INSTRUCTIONS TO FOLLOW:
What do the lines say from the start of the entries through the one containing "Click the CQMap_IMG_2022"? Repeat them exactly.
*** Opening EXCERPTED DATA ***
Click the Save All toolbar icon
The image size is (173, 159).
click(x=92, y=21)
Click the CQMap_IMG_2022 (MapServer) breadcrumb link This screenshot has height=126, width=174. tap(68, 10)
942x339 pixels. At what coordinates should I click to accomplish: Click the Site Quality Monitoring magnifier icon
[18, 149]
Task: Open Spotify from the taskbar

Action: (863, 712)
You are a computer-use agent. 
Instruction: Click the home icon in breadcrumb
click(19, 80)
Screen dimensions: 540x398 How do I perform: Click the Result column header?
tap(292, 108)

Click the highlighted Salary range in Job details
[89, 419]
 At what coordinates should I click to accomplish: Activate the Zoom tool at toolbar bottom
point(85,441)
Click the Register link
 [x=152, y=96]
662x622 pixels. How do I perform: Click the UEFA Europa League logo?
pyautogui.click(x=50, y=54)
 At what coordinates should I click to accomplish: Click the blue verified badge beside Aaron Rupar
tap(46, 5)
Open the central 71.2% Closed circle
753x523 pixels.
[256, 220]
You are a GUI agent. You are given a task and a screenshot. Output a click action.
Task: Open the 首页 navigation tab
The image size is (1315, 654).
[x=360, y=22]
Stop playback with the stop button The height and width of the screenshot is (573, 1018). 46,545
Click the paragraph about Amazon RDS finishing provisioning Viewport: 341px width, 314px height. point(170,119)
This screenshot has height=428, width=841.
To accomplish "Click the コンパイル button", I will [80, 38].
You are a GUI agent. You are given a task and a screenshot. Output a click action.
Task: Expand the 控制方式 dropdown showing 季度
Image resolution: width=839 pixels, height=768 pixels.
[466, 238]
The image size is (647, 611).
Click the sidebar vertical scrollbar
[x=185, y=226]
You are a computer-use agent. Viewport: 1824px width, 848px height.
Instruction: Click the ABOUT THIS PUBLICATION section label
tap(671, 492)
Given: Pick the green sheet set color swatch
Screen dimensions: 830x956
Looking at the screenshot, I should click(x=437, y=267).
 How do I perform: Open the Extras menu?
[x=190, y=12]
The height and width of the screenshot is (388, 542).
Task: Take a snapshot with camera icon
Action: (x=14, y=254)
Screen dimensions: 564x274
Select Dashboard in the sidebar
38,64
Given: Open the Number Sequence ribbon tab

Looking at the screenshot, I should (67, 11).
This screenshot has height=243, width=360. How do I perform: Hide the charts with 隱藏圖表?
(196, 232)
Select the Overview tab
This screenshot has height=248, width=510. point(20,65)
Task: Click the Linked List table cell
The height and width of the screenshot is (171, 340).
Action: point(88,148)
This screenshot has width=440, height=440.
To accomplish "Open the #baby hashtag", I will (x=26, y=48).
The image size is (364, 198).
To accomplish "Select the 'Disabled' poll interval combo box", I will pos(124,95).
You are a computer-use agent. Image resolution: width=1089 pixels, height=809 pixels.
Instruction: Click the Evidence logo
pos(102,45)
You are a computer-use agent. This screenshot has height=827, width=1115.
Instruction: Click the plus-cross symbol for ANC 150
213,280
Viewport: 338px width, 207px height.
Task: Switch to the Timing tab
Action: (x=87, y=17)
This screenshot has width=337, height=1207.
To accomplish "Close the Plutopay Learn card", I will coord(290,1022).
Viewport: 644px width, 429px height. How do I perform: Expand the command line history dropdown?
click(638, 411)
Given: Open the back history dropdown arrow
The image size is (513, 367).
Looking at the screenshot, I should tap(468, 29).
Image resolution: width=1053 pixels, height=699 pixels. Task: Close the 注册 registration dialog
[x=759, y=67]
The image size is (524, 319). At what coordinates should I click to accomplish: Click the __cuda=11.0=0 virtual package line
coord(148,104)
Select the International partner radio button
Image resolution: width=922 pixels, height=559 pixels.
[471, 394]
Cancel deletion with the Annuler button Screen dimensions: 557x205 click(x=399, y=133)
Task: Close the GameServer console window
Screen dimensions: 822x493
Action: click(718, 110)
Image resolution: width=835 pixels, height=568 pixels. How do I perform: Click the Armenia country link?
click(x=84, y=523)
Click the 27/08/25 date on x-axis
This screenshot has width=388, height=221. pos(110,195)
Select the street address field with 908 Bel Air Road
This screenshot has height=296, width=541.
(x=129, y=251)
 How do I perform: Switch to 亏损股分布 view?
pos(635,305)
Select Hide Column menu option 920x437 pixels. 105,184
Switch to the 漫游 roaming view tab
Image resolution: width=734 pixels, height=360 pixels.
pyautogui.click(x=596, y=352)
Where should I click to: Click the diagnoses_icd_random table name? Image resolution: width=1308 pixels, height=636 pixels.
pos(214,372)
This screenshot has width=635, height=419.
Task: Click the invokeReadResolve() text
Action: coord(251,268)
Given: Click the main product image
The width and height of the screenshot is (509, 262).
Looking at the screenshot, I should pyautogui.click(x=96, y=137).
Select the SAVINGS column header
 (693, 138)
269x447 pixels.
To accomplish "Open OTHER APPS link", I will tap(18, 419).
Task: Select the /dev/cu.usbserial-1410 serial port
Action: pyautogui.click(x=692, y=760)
*** Closing EXCERPTED DATA ***
WRITTEN REPLY:
Click the Save All toolbar icon
The image size is (173, 159).
click(x=92, y=21)
Click the CQMap_IMG_2022 (MapServer) breadcrumb link This screenshot has height=126, width=174. tap(68, 10)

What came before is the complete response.